**THE TASK:** In the post about Mark Gerchman, for which company did he work as a lens designer?

**EXTRACTED TEXT:**
Wednesday, May 5, 2010

Losing Mark Gerchman

I don't know how many in our immediate area knew Mark Gerchman, but he was a world-class lens designer whose glass has been used for so many of the images that we know and admire. At his recent funeral service Les Zellan spoke of the work and friendship they shared. I thought his words a powerful way for many of us to get a look into the masterful work Mark created as a lens designer for Cooke Optics.


from Les Zellan:

Eulogy for Mark - April 13, 2010

My name is Les and Mark was my best friend.

I first met Mark by phone in 1997. I wanted him to join me at Cooke Optics. Being conservative and mainly not expecting I could make a go of it, he politely turned me down.

A year later I sent him our first year’s financials and this time drove up to Keene to again make him the offer to join Coooke. I am sure that after consulting with his wife Lisa and his two girls and with their full support, he decided to follow his heart and he joined Cooke.

He told me at the time he would only stay a few years and then he intended to find a teaching job. Well a few years turned into 11 years. He so loved what he was doing at Cooke that I do not believe teaching ever entered his mind again. In fact he often said he loved what he did so much he was amazed he got paid for doing it.

**DATASET EXTRACT:**
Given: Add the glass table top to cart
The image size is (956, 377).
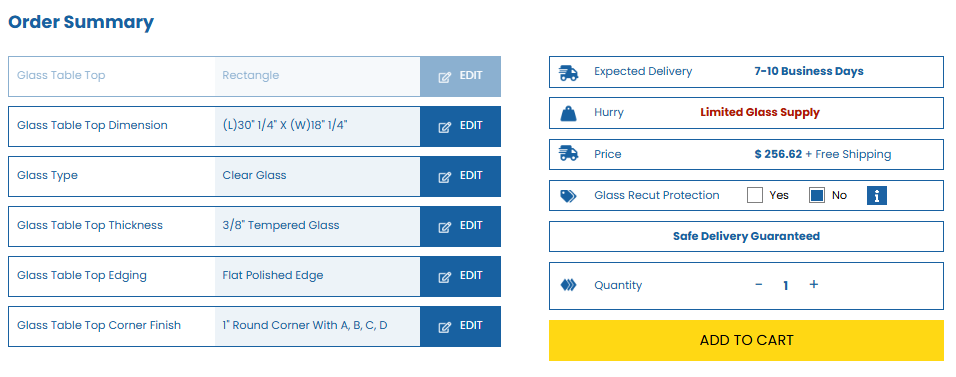Looking at the screenshot, I should click(746, 340).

**WORKED ANSWER:** Cooke Optics